Conclusions: Supervised exercise interventions for pediatric cancer patients and survivors seem to be safe and AEs with consequences comparatively rare when compared to general childhood population data. Occurrence of grade 1 AEs was common, however, causality was probably not evident between AEs and the exercise intervention. Future research should standardize assessment of AEs in clinical practice and research, and prospectively register and evaluate AEs that occur in the context of exercise interventions in pediatric cancer patients and survivors.


Survival rates in children and adolescents with cancer have increased over the last decades and researchers and health care providers attempt to improve the quality of survival and reduction of negative side effects during treatment and survivorship (1). In this context, exercise program, are one possible supportive approach to increase health-related quality of life and counteract the disease and treatment related negative effects (2). Although research about the effectiveness of such exercise programs is still limited, first evidence supports positive effects on muscle strength, cardiopulmonary capacity, functional mobility, fatigue, and quality of life (36). Furthermore, first evidence supports the hypothesis that a hospital-based exercise program may reduce days of hospitalization and thus costs of the cancer treatment (7). Although programs to promote exercise worldwide are still rare, numbers are increasing. In an international environmental scan, 46 exercise programs have been identified with 46% (n = 21) of those located in Germany (8). In Germany, the interdisciplinary Network ActiveOncoKids (NAOK) is working on the expansion and implementation of exercise programs, individualized exercise counseling, qualification of pediatric oncology exercise professionals, and research projects. The evaluation of risks and benefits of exercise programs in children, adolescents, and young adults during and after cancer treatment is one of those research topics identified as relevant in the field of pediatric exercise oncology (9).

In adult cancer patients, the statement “exercise is medicine in oncology (10)” is increasingly being used. However, information about negative events of this medicine “exercise” is deficient. Although feasibility and safety have been described in the current literature (11), a concise evaluation of adverse events (AEs) occurring during exercise programs for children and adolescents with cancer is lacking. Interventional studies evaluating exercise interventions in childhood cancer patients and survivors mostly acknowledge no adverse events (AEs) (12, 13). However, information about the evaluation of such AEs during interventional exercise studies is sparse, not recorded, or not published and no information is available about AEs occurring outside studies during exercise care programs. The purpose of this work is to retrospectively evaluate the frequency and severity of adverse events that occurred during supervised oncological exercise programs for pediatric cancer patients and survivors.


This retrospective cross-sectional study was conducted as a national online survey within the NAOK in Germany. Almost all existing pediatric oncology exercise programs in Germany are NAOK members.

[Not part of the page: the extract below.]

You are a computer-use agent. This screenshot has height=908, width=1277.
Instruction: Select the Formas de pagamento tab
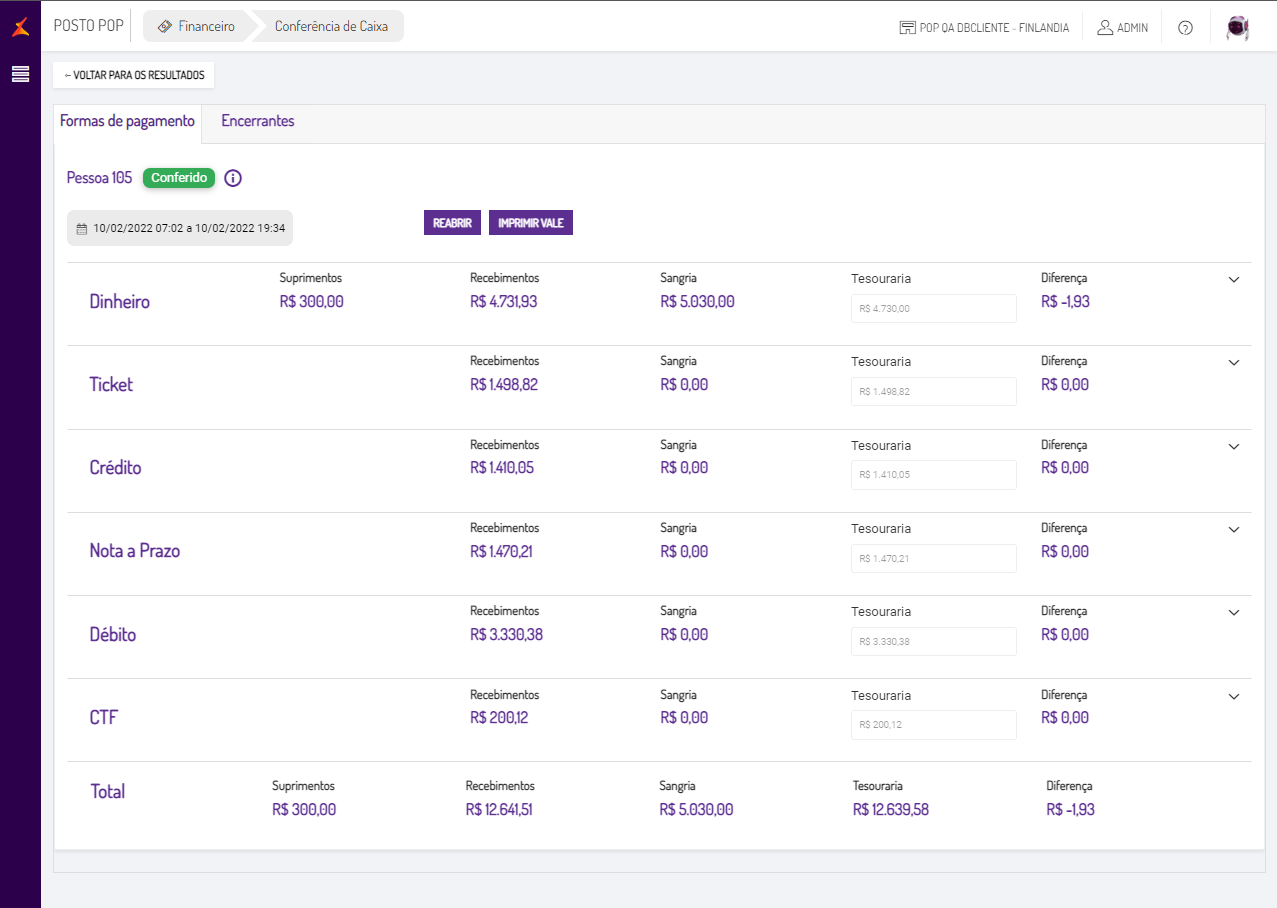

Ethical approval was granted by the University of Essen and informed consent was obtained from all those who responded to the online surveys.


The participants of the survey were identified through NAOK member list screenings, screening of parent's associations with exercise programs (including sailing and climbing groups for example) from homepages and screening of rehabilitation clinics for pediatric oncology. The responsible program coordinators were contacted in June 2020 via email and asked to provide informed consent and to participate in a self-administered online questionnaire. In case of non-response, a first and second reminder was sent out for all participants after 2 weeks each.

Exercise Programs

Exercise is defined as a “subset of physical activity that is planned, structured, and repetitive and has as a final or an intermediate objective the improvement or maintenance of physical fitness” (14). An exercise program in our study was defined as a voluntary offer for childhood cancer patients or survivors outside of prescribed physiotherapy. An exercise intervention was defined as one unit of exercise completed by one childhood cancer patient or survivor (e.g., a 60 min exercise group with 20 childhood cancer survivors counted as 20 exercise interventions, 6 days of skiing with 5 h of active skiing daily with 10 childhood cancer survivors counted as 300 exercise interventions). Although friends and family members sometimes participated in those exercise programs, they were not included in the analysis. Since duration of an exercise intervention may vary between patients during acute cancer treatment and after cancer treatment, exercise interventions in this study had varying durations.

Questionnaire and Data Collection

Since no validated questionnaire was available to assess AEs in pediatric exercise oncology, the questionnaire has been developed by (i) information gathering at the NAOK workshop in January 2020, (ii) an interdisciplinary core team critically reviewing the questions and categories of AEs (definition see Table 1) and tested the preliminary questionnaires for feasibility and clearance, and (iii) published data on AEs in adult oncology (15). The questionnaire was administered via an online platform and included (a) basic data on the offered exercise program including number and modalities of exercise interventions in 2019, (b) number of AEs with consequences (e.g., medication, hospitalization) that occurred in 2019 during an exercise intervention with detailed description of what happened, (c) number of other AEs without consequences, (d) safety procedures as part of the exercise program, and (e) possibility to give feedback and describe experience with AEs in free text. To assess grade 1 AEs (AEs without consequences) and preventive safety measures, the author team predefined AEs (e.g., nausea, pain), and safety measures (e.g., medical clearance, warm-up) that were familiar to them from exercise therapy practice. The respondents were asked to indicate the frequency of these items. It was also possible to add events or measures via a free text field. The respondents were encouraged to answer the questions according to their individual records of exercise interventions and AEs that occurred in 2019. The questionnaire is available via


Table 1. Categorization of adverse events during exercise interventions.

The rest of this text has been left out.